Data records ::
┌──
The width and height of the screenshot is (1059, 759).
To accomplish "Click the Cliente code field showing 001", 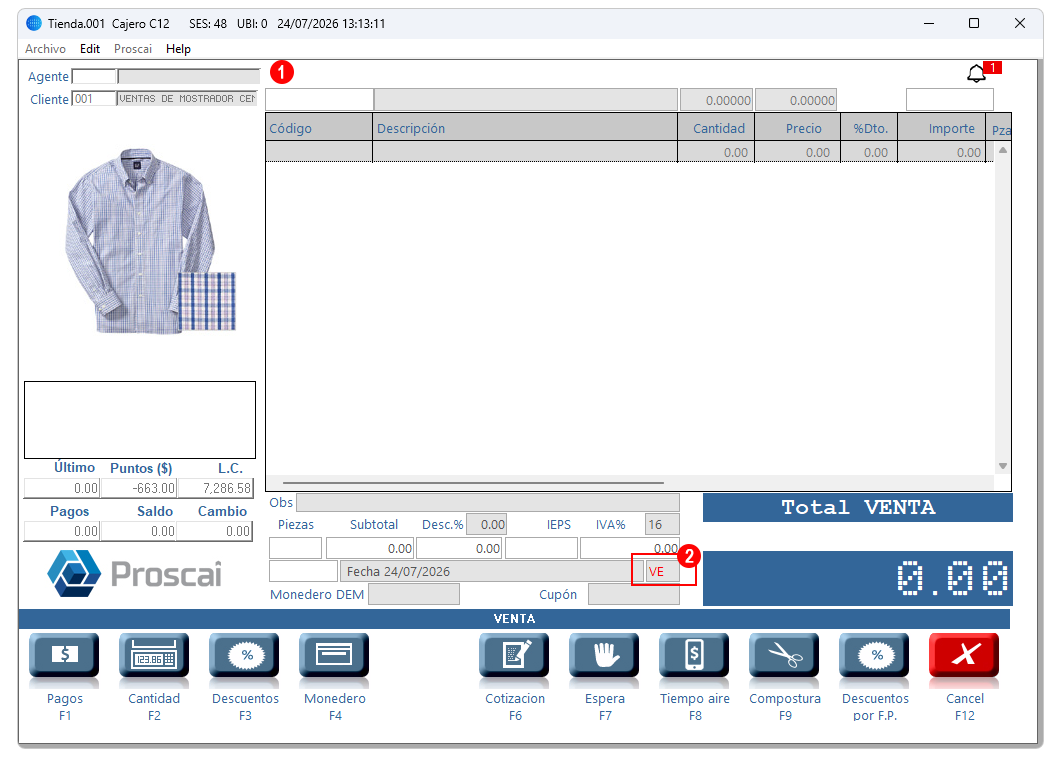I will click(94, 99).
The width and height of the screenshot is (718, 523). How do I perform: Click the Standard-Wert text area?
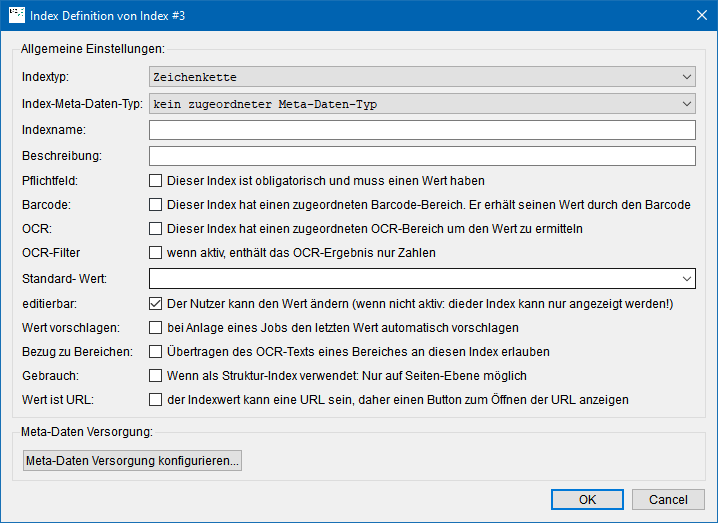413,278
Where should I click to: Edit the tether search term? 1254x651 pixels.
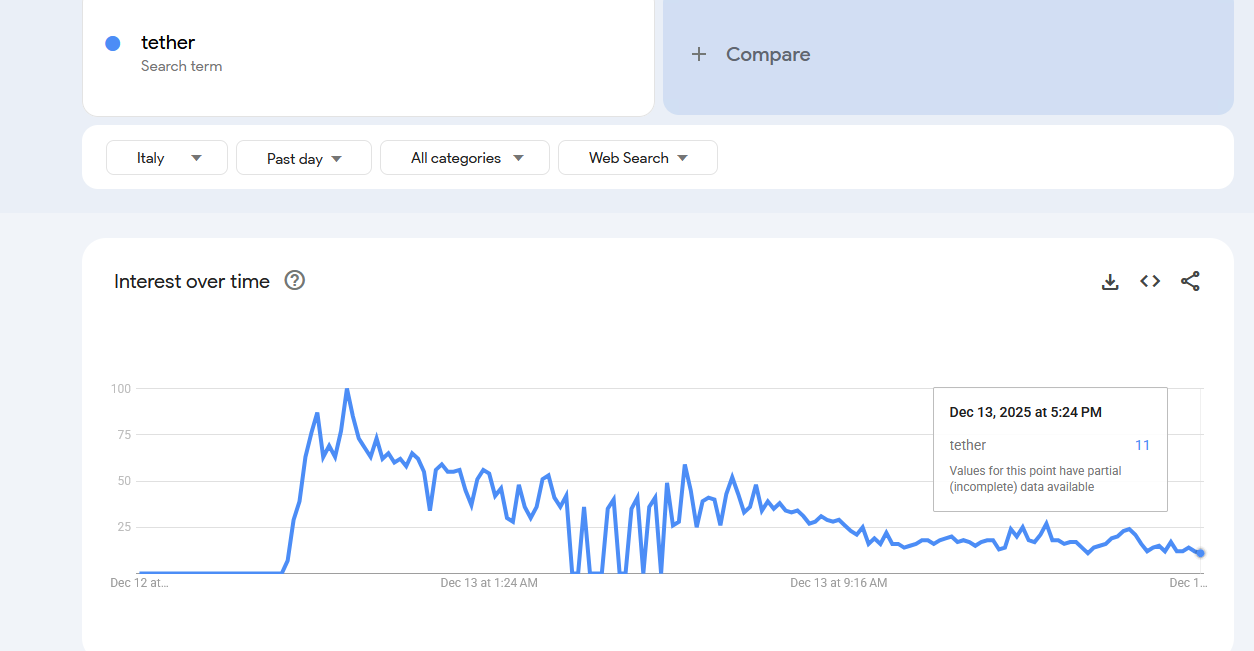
└──
The task :: Every line from the one containing "The width and height of the screenshot is (718, 523)." through the final line of the records above is to be written out exactly; nothing else, and no pictures.

Written response ::
The width and height of the screenshot is (718, 523). How do I perform: Click the Standard-Wert text area?
413,278
Where should I click to: Edit the tether search term? 1254x651 pixels.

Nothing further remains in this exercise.